Is "women men girls love meet die" a valid sentence? If so, what does it mean?

The sentence shows up in academic papers about the "Sausage Machine" for natural language processing. (A google will show up several results referring to this).

The general comment is:

(130) # Women men girls love meet die.

Frazier & Fodor predict that a sentence like (130) should be easy to process since it can be analyzed entirely by the first stage processor. That is, all six words of the sentence can be seen at the same time and hence the grammar should assign these words the appropriate structure. This prediction is clearly wrong, since sentences like (130) are at least as hard as sentences like (127)

From: this PhD Thesis

It doesn't seem to make sense.

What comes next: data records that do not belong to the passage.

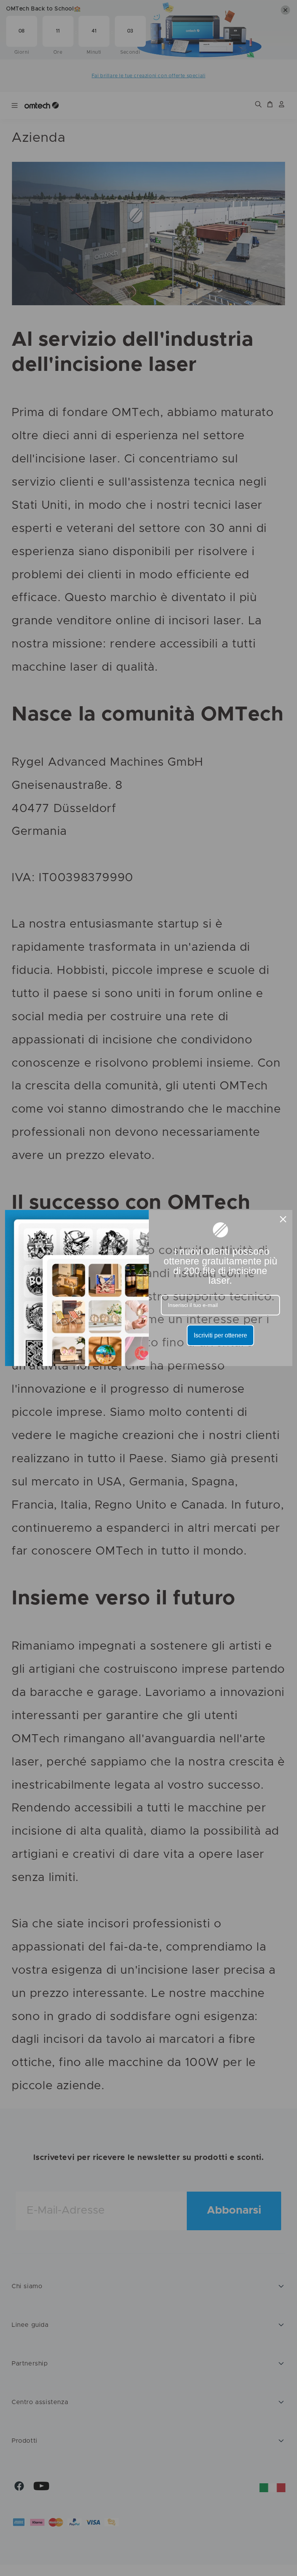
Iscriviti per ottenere (220, 1335)
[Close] (283, 1219)
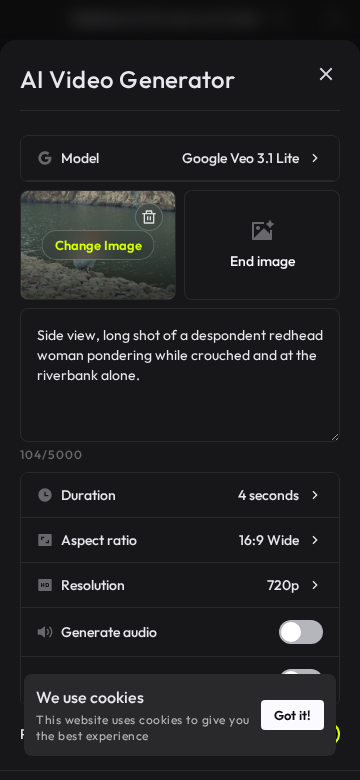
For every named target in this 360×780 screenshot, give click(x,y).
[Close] (326, 74)
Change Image (98, 245)
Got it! (292, 715)
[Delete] (149, 217)
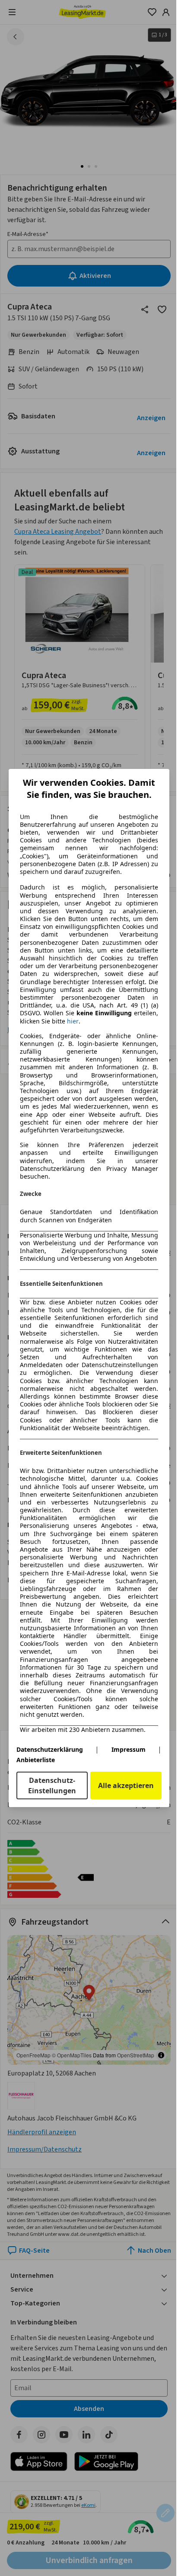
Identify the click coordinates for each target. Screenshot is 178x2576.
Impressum (128, 1749)
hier (73, 1021)
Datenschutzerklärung (49, 1749)
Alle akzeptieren (126, 1785)
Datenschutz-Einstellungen (52, 1785)
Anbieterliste (35, 1760)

But from the context it is being used as a counter example of a sentence that is difficult (but not impossible) to understand, which some systems (The "Sausage Machine") fail to interpret. Which means it must be interpretable in the first place (unless I am misunderstanding the context).

Best Answer

The particular sentence is a poor attempt at making an example of a sentence that is both grammatical but very difficult to process because of the multiple center embedding.

Spelled out the sentence is supposed to mean:

Women (that men (that girls love) meet) die"

or

"Some girls love some men. Those men met some women. Those women died".

To make it more understandable, just look at one embedding at a time ("Women men meet die." "Men girls love meet women.").

All these are legal (grammatical) transformations. But juggling all the references leads to the difficulty in processing by a person.

A more intuitive example (makes more intuitive sense once separated all out) is:

"The rat the cat the dog bit chased escaped"

which expands more understandably to

"A dog bit a cat. That cat chased a rat. The rat escaped."

Presumably the sausage machine model allows easy processing of such center embedded sentences, so the inference is that the sausage machine is not the best model of processing that actual human brains do.